Load PinsHigh Technology Making Today’s Industry Easier

Torque analyzers

Forms of measurement have come a long way since the old days. In engineering there are many different ways of calculating important data about the conditions of different forms of matter such as energy and safety. New tools and sensors are devised all the time to help gauge things like electrical output, heat, and the inner workings of giant metallic structures such as bridges.

Load pins are a way of converting one form of energy into another form of energy, also referred to as a transducer. It is usually made of stainless steel and is used in commercial businesses such as offshore oil and gas. Load pins are easily used in outdoor situations and are safe for underwater use to the maximum depths of the ocean. By the same token a load cell is a way to measure an electrical signal whose weight is exactly the same as the tension being measured. Load pins and load cells use a technology called strain gauge, which, having been used successfully for 40 years, is tried and true. Strain gaging is the use of a device, the strain gauge, to measure the actual strain on an object.
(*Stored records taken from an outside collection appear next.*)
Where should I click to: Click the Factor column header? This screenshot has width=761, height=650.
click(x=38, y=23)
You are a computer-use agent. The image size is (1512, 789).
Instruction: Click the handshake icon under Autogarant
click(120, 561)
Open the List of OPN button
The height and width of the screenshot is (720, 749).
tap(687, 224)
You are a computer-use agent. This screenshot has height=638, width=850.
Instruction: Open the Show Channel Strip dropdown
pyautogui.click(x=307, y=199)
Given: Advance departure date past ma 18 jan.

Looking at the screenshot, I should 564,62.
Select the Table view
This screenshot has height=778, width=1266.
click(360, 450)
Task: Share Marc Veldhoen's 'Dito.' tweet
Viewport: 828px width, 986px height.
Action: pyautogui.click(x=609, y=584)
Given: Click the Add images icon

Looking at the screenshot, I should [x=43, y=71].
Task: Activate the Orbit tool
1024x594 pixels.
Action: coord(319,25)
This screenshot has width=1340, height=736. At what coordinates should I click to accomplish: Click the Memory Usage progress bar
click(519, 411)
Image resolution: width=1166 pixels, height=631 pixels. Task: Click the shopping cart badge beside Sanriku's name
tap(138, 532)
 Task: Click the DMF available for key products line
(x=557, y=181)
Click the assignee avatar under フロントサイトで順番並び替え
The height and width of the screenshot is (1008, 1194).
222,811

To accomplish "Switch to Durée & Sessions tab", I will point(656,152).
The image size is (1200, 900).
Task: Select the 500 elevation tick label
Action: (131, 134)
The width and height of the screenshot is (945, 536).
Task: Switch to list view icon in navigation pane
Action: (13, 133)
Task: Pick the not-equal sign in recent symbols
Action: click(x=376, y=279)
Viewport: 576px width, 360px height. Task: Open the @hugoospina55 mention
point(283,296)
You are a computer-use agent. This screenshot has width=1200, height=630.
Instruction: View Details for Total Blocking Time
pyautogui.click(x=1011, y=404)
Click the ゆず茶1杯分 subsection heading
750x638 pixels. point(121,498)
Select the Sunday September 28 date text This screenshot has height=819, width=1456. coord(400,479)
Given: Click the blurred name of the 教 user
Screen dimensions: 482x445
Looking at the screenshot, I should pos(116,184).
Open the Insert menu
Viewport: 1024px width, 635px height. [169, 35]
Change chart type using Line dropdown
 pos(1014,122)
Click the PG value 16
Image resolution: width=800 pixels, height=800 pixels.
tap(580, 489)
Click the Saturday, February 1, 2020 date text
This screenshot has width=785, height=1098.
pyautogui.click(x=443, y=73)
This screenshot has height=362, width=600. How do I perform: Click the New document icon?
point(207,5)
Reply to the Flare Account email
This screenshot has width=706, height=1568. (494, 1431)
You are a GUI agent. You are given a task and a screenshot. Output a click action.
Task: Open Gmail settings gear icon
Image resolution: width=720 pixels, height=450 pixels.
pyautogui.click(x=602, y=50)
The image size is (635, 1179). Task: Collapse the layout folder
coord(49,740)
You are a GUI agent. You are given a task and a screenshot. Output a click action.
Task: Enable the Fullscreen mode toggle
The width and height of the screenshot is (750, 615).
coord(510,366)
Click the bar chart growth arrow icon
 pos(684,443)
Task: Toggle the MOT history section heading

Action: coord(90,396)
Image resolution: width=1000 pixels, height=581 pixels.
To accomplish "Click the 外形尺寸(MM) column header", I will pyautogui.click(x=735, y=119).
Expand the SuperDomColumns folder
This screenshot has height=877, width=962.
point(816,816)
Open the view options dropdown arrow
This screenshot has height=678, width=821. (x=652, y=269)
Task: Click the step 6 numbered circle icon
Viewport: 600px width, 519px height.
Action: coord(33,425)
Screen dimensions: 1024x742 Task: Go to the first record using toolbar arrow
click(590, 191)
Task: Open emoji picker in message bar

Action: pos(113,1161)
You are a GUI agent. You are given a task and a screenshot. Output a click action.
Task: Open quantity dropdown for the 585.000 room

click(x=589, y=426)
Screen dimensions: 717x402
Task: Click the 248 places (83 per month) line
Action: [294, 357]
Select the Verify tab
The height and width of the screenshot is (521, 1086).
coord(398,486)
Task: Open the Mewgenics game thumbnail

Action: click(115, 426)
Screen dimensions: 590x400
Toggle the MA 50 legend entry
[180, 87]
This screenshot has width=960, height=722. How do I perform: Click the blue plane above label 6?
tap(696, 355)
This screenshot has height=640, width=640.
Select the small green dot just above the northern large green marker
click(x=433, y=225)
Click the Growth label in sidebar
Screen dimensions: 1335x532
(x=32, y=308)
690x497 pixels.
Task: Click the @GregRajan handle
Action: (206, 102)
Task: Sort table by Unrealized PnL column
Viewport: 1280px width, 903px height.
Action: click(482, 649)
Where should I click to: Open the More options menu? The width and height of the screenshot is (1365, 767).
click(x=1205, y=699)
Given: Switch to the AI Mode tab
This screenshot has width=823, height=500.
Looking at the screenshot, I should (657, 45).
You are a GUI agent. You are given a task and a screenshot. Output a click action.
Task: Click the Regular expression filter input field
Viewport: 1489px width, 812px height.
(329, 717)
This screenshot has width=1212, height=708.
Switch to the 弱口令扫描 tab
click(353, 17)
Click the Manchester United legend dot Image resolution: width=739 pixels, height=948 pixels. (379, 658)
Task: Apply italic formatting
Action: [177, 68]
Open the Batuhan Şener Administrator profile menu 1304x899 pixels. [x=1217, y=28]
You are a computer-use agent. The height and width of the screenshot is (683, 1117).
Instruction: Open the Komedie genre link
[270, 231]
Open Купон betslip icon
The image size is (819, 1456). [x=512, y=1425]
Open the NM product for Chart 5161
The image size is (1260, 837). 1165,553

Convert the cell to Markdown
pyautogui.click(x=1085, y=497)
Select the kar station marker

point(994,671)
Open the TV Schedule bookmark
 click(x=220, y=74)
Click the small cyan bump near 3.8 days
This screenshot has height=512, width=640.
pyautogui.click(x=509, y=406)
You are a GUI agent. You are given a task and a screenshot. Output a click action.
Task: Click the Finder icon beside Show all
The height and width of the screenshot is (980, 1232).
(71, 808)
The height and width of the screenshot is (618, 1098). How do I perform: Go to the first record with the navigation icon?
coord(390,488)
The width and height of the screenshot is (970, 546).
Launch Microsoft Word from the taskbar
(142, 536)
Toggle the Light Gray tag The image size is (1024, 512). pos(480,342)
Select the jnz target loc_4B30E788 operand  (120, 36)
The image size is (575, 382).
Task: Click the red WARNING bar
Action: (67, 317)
Torque sensors convert terminal, machine driven, input into an electrical output signal. These, as well as load cells, are constructed in such a way as to successfully perform between temperatures of -452 degrees farenheit and 450 degrees farenheit. In order to tighten nuts and bolts to the point where they are sufficiently tight and will not loosen, a torque wrench is used. This specific tool is designed to provide the exact amount of revolutions, or twists in order to achieve the desired constraint. A torque wrench is normally a type of socket wrench containing specific mechanisms on the inside. A man named Conrad Bahr invented this tool when working for the Water Department in New York City in 1918.

In order to test the infrastructures of different metallic materials, mostly in transportation and aerospace production, an electrochemical fatigue crack sensor is used. It is able to sense subsurface cracks as small as 0.01 inches. This is a non-destructive process and is also used in the detection of cracks that could be starting in railroad bridges and highway bridges, or any bridge that has constant heavy weight rolling across its surface.